====== 本文抜粋

紙媒体・パソコン・クラウドの管理方法、それぞれにメリット・デメリットがあります。例えば、手書きは手軽で便利と感じる人も多くいるものの、1年分となると大量の紙が保管できる場所を確保しなければなりません。
クラウド上でのデータ管理は、状況に合わせて管理しやすいためおすすめです。
近々アルコール検知器使用も義務化される予定です。スムーズな導入に向けて、十分余裕を持って準備しましょう。
アルコール検知の規定は、国家公安委員会が定めるものです。酒気帯びの有無に関して、音・色・数値などで確認可能なものであれば、特段性能上の要件は問わないとされています。
アルコール検知器にはいくつかの種類があり、価格帯の幅も広いことが特徴です。自社の予算や業務体系などを考慮して、適切なものを購入することが大切です。
どれが良いのか悩む場合は、センサーやタイプの違いを比較検討しましょう。主な違いは、下記のとおりです。
アルコール検知器の感知センサーは、測定原理の違いにより大きく分けて2種類あります。半導体式センサーと、電気化学式(燃料電池式)センサーです。
半導体式センサーは、センサーに付着する酸素にアルコール成分が反応し、センサー内部の電気抵抗値が変化する仕組みを利用しています。電気抵抗値が低いほど、アルコール濃度が高い判定です。
電気化学式センサーは、アルコールが燃料となり電気を発生する仕組みを利用します。電気発生量が多ければアルコール濃度が高い判定です。
業務体系によっては、ドライバーが毎回事業所に戻ってくる場合と、直行直帰や出張など事業所に戻れない場合とがあります。ドライバーがどこでアルコールチェックを実施するケースが多いかを考慮して、アルコール検知器を選ぶのも方法のひとつです。
直行直帰のシフトが多い場合は、軽量で持ち運びしやすい携帯型が向いています。一方、高精度な商品が多く不正を防げる据え置き型は、ドライバーが毎回同じ事業所に戻る場合におすすめです。
就業規則を変更し、アルコールチェック義務化について明記する場合、どのような方法で作成するかを決める必要があります。就業規則の作成方法は、自社で行う方法と社外に依頼する方法の2種類です。
それぞれの流れや注意点を押さえておきましょう。
自社で作成する場合、まず変更箇所を決め、変更案を取りまとめます。雇用形態の異なる従業員がいる場合は、どこまで適用するかを決めなくてはなりません。変更案がまとまったら、労働基準法を順守しているかどうかを確かめます。
次いで必要なのが、社内で確認・承認を受けることです。その後、労働基準監督署へ提出する就業規則変更届を作成します。変更点を分かりやすくするため、新旧対照表の作成もおすすめです。就業規則変更届に添付する意見書も作成します。最後に、日付の記入と署名捺印をしたら完了です。
自社作成が難しい場合は、社会保険労務士や弁護士などに依頼できます。社会保険労務士は、変更案の作成から最終的なチェックまで一連の流れを任せられるため安心です。

============

### 作業の指示
アルコール検知器についての本文にある「電気化学式センサーは、アルコールが燃料となり電気を発生する仕組みを利用します。」という一文を英語に訳してください。 このあとのデータは本文とは関係ありません。

====== データ抜粋

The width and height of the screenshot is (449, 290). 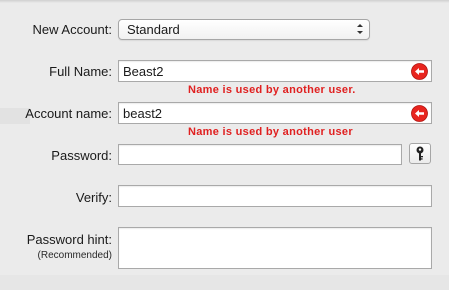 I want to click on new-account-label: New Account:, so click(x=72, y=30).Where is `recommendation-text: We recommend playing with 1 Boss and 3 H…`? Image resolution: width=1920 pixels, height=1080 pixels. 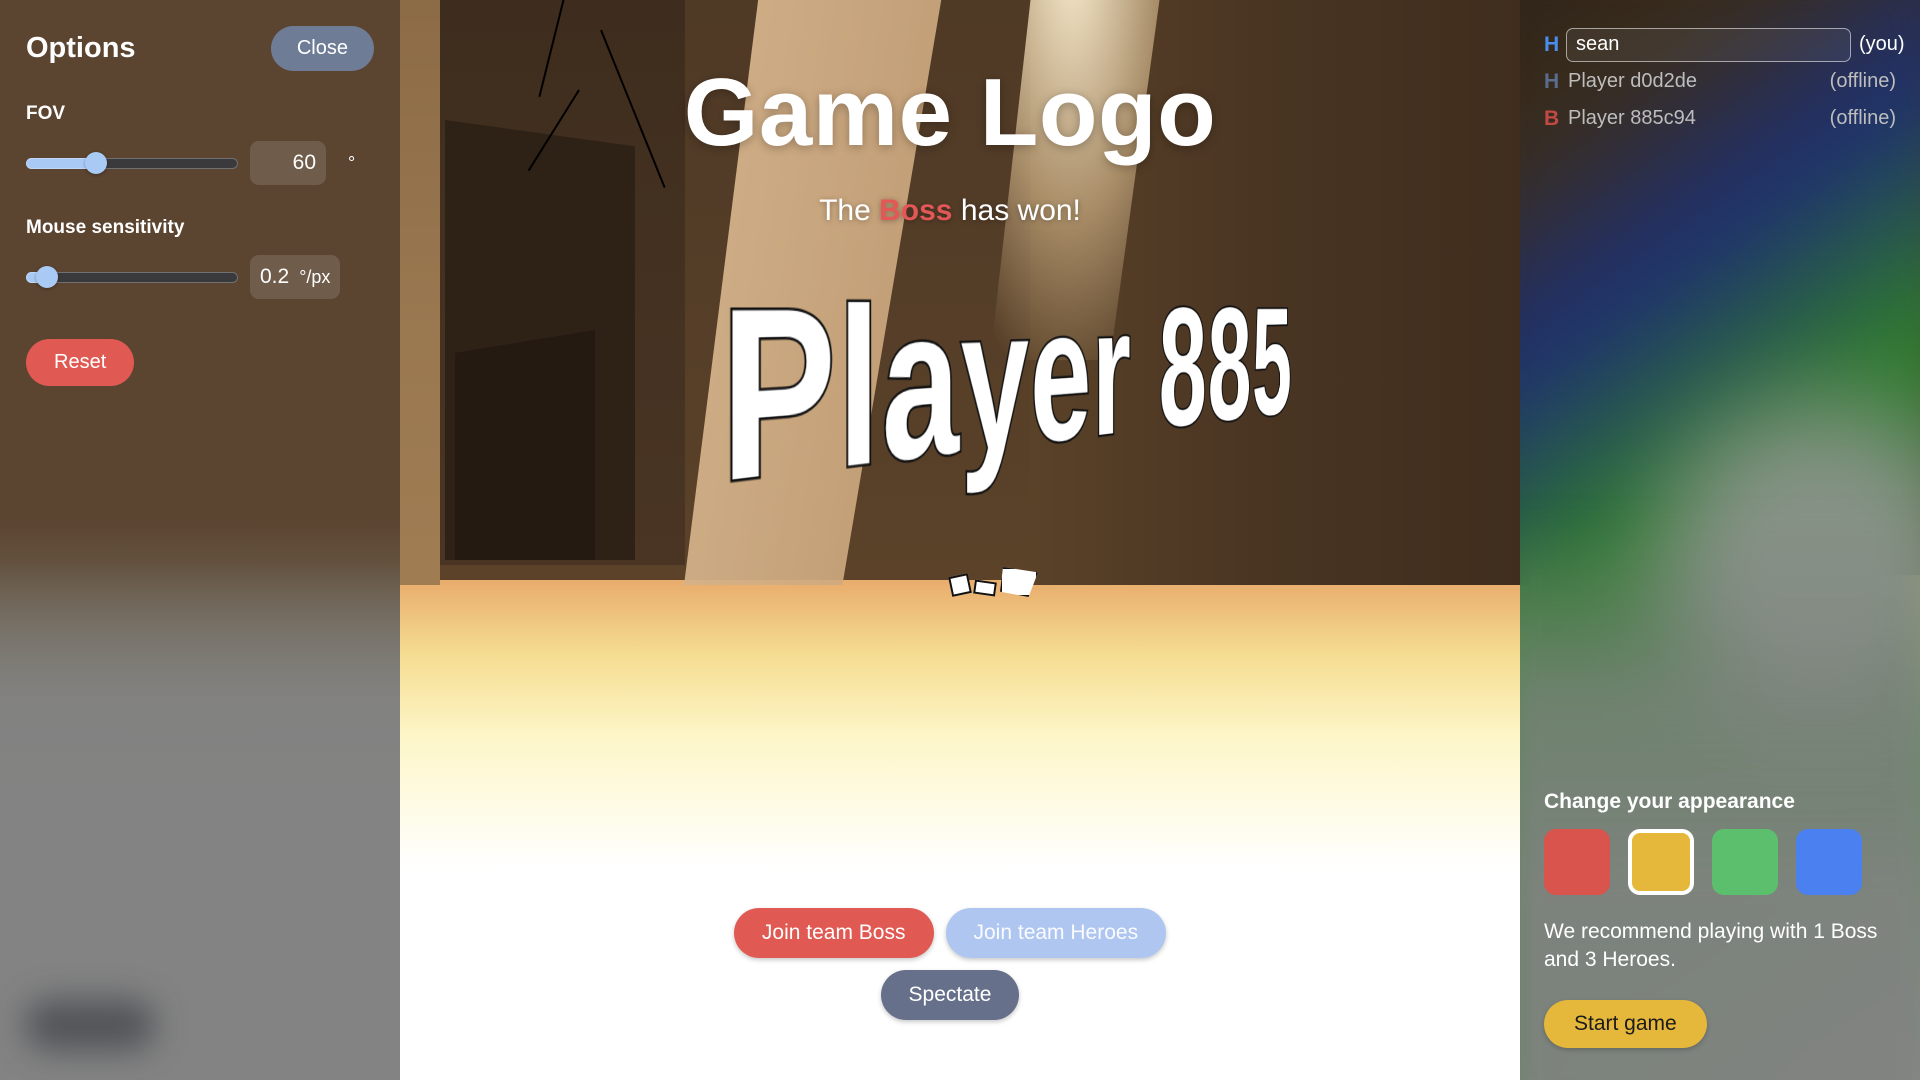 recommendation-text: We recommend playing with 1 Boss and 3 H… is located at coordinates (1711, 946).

============

### 解答例
Electrochemical sensors use a mechanism in which alcohol serves as fuel and generates electricity.